John Gibbons Rumors
The 2015 option in the contract of Blue Jays manager John Gibbons is now guaranteed, writes Ben Nicholson-Smith of Sportsnet.ca, by operation of a unique clause in his deal. Designed to avoid a "lame duck" situation, the clause guarantees Gibbons' option because he was not fired before the start of the new year.
As the clause further provides, Toronto also acquires a 2016 option to retain Gibbons. In essence, as Nicholson-Smith explains, the contract is something of a "perpetual two-year deal": should Gibbons hold on through January 1, 2015, the same clause would again be triggered in like manner.
Under Gibbons last year, the Jays disappointed with a 74-88 record. The once-and-current Toronto skipper says he hopes to have his club prepared for a fast start to the season coming out of Spring Training. Last year, he noted, the team was "buried" in the division early on.

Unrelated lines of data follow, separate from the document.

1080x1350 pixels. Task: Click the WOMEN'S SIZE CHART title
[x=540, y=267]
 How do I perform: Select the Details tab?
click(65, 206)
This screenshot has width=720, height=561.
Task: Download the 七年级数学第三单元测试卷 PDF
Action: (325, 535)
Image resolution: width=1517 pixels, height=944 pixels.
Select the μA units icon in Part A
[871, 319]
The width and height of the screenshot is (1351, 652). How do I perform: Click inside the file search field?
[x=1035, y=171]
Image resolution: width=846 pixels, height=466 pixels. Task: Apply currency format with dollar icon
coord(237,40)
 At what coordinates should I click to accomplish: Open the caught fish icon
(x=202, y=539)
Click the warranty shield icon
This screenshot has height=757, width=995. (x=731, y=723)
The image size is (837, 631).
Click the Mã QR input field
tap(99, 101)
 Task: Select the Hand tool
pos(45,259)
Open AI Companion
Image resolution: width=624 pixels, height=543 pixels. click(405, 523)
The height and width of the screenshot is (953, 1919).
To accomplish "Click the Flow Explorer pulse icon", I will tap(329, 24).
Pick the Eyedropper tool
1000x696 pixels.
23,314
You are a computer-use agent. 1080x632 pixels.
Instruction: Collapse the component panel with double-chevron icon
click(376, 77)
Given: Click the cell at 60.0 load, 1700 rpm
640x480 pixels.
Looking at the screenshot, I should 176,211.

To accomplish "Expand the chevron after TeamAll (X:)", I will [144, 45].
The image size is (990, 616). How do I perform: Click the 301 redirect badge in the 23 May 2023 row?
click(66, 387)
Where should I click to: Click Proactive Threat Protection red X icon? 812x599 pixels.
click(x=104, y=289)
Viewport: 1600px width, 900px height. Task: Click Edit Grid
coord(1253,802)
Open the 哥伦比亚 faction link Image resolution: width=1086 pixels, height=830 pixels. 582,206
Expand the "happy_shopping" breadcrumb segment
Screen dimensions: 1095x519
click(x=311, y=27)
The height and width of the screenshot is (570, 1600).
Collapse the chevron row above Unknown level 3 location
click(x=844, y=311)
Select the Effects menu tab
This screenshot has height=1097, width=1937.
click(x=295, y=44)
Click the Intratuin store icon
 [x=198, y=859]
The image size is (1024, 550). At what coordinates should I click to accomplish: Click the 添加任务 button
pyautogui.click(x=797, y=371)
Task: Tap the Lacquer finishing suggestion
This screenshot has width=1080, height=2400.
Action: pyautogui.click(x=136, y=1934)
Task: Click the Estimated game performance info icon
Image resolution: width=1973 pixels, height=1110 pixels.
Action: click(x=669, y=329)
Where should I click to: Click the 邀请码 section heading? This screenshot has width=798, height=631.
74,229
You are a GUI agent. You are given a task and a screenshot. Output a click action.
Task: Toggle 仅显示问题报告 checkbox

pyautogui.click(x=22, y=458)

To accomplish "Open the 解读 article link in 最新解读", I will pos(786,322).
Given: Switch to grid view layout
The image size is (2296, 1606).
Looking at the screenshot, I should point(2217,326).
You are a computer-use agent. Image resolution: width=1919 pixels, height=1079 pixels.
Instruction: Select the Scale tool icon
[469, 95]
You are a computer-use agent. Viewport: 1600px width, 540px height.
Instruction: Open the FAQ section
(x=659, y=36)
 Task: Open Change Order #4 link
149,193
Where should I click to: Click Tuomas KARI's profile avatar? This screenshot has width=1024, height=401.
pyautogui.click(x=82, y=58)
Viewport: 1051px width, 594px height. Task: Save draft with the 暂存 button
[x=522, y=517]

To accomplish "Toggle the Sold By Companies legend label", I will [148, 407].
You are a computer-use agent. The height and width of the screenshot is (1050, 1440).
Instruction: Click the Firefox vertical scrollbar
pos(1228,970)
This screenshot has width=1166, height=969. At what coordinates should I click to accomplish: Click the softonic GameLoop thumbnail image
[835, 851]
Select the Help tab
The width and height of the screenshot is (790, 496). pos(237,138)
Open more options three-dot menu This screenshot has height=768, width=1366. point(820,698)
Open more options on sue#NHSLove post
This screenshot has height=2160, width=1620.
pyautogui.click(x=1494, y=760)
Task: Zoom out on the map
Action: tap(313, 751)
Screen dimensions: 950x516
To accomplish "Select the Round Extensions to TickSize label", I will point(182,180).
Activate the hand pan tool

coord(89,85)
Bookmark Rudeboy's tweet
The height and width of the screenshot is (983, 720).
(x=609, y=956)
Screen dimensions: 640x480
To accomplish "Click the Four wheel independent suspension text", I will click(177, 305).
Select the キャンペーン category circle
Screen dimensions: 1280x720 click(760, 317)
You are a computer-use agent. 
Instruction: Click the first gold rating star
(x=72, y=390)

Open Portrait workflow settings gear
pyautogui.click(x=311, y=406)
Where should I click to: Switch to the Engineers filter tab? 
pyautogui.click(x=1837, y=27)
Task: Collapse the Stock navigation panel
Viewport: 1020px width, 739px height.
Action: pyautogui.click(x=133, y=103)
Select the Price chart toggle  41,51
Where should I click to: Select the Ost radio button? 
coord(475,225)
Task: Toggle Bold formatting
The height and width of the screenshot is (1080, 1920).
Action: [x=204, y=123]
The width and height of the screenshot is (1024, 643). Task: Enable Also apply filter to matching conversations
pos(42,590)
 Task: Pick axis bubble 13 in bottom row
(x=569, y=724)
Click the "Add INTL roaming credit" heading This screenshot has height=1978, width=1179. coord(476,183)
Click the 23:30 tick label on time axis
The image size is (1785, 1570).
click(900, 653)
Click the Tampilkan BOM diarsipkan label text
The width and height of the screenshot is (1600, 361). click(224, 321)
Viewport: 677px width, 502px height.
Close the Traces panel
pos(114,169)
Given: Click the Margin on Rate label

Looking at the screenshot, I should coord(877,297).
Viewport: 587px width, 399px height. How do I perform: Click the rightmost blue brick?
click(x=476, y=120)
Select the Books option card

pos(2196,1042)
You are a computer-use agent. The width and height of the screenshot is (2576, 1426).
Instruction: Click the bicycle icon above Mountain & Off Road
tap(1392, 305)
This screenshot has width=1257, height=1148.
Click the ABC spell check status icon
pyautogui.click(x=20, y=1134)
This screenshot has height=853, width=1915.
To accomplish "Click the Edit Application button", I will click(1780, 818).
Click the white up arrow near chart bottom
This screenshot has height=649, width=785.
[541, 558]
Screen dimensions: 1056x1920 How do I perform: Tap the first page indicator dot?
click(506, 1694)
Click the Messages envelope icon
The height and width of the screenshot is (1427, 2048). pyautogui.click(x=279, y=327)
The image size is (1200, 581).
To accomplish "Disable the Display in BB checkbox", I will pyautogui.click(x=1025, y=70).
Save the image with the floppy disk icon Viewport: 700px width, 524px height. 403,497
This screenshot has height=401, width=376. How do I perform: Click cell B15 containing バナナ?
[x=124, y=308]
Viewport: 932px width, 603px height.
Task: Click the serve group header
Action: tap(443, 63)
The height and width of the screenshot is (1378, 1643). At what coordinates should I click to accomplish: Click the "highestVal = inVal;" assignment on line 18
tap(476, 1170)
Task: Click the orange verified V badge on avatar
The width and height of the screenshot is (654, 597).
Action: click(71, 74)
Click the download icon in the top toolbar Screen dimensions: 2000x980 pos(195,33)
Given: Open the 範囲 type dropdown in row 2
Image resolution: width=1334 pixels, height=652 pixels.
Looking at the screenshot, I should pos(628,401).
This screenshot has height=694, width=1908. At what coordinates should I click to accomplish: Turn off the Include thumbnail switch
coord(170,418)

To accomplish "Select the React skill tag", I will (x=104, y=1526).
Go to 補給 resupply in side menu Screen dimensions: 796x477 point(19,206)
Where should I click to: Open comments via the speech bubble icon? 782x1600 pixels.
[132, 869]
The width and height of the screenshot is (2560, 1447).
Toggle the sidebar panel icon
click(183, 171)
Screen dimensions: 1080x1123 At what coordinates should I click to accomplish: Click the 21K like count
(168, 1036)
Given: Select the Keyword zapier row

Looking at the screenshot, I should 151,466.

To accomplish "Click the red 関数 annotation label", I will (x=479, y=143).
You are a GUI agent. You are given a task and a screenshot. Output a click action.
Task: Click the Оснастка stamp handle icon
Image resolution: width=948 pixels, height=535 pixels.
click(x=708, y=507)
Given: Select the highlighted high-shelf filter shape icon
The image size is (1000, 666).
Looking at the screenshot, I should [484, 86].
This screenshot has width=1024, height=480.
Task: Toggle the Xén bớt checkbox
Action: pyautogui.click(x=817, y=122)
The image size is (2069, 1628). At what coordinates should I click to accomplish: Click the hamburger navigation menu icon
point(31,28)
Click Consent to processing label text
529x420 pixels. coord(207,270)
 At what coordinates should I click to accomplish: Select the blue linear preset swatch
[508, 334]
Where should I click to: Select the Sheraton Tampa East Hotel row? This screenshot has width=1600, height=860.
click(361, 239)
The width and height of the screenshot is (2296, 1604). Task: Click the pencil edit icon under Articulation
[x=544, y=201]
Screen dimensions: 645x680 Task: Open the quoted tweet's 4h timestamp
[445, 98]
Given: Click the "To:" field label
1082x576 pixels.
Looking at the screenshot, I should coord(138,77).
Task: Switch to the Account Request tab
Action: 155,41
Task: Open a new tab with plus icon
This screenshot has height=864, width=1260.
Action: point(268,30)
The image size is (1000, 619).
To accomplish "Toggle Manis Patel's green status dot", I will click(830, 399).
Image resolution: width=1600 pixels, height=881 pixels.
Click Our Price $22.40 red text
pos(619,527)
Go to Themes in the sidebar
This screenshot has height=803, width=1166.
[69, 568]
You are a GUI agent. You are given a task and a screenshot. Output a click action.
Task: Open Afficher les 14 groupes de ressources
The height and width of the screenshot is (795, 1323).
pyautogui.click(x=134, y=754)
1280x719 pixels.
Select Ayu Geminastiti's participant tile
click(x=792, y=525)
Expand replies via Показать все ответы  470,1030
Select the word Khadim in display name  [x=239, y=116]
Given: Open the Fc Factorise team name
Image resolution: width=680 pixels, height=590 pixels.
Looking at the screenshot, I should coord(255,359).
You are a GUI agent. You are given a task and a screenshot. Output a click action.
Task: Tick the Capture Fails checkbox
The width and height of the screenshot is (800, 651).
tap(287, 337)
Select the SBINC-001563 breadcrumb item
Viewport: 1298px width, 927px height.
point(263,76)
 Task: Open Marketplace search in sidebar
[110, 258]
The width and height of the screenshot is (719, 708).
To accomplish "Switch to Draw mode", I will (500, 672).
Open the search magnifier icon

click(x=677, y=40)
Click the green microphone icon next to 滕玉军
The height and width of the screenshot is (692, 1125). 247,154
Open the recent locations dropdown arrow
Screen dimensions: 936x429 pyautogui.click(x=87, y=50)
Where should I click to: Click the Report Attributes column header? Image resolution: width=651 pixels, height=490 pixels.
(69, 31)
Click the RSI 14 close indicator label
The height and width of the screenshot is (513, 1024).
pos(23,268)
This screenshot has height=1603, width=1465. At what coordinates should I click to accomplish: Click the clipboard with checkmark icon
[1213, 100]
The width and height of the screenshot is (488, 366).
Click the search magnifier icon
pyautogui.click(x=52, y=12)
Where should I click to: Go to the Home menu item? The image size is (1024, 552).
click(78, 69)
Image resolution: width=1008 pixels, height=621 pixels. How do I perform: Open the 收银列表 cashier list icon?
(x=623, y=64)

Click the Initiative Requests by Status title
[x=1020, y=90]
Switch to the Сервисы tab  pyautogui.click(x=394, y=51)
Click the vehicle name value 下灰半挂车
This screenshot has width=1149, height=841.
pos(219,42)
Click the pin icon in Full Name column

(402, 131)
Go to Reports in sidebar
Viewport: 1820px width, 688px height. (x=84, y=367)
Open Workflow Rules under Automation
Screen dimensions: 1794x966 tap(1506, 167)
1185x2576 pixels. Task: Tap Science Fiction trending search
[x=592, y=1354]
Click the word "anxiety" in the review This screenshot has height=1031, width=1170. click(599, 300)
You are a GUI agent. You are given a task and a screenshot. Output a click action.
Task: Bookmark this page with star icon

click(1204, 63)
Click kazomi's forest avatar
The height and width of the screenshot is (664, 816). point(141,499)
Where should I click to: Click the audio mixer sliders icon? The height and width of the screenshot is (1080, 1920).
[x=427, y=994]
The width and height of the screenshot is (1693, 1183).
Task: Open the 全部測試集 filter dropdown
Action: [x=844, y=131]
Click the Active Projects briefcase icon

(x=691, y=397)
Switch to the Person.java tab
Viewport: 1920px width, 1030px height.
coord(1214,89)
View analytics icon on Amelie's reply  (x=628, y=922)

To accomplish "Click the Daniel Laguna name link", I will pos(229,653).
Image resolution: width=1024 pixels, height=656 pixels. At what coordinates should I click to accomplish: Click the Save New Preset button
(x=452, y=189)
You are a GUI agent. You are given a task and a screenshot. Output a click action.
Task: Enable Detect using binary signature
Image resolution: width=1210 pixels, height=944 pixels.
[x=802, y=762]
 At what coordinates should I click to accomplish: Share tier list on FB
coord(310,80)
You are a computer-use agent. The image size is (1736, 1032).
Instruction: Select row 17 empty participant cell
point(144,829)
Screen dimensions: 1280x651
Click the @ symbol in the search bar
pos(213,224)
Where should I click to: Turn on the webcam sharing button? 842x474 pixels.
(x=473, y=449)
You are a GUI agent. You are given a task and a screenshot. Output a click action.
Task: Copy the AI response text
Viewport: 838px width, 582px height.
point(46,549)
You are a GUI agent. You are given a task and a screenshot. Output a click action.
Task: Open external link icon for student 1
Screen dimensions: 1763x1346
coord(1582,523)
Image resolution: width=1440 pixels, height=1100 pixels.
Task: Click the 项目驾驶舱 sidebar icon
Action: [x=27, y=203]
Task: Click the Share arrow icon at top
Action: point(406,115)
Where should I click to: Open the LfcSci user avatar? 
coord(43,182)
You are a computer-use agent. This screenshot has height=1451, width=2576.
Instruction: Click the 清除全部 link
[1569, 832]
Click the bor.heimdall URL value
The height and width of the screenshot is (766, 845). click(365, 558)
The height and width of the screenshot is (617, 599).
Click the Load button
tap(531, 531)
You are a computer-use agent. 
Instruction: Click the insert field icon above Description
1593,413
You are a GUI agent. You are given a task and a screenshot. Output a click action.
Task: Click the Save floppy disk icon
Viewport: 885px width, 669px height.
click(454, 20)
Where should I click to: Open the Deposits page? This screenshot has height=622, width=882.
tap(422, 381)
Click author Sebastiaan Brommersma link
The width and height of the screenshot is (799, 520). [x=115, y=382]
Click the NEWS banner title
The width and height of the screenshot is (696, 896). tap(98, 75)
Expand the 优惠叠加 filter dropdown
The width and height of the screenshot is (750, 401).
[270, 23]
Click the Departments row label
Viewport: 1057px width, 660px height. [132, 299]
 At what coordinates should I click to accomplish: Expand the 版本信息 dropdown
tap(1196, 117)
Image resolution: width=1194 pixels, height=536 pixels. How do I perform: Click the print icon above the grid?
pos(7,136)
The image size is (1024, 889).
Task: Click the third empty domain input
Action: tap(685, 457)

Despite a disappointing 2013 season, Blue Jays manager John Gibbons will be back in 2014, MLB.com's Gregor Chisholm reports. "I actually think [regarding] the in-game managing, he has done a great job," says GM Alex Anthopoulos. "I think it's so easy to pin results on one person. I think it's convenient. I could say that for myself. I could say that for certain players, for the manager. I just don't think blame falls on one person." Anthopoulos adds that the Jays have not considered firing Gibbons. Here's more out of Toronto.
- The Jays don't expect their payroll to decrease, Ben Nicholson-Smith of Sportsnet.ca tweets. That doesn't necessarily mean Toronto will go crazy spending in the offseason, however. The Jays had an Opening Day payroll of about $119MM in 2013, and already has about $110MM in obligations for 2014, despite Josh Johnson being eligible for free agency -- Mark Buehrle, Jose Reyes and R.A. Dickey are set to receive raises totaling almost $20MM.
- By not firing Gibbons, Anthopoulos showed he wasn't looking for a scapegoat for the team's problems, Shi Davidi of Sportsnet.ca says. Instead, Anthopoulos suggests he needs to investigate the Jays' issues with injuries. "I know injuries happen but we have had our fair share the past two years and that’s something we need to look at," Anthopoulos says. Davidi notes that the Red Sox have enjoyed a dramatic decrease in injuries after restructuring their medical staff last offseason. Of course, as Davidi points out, causation isn't easy to prove there, but it's still worth investigating why, for example, the Jays have suffered so many oblique injuries in 2012 and 2013.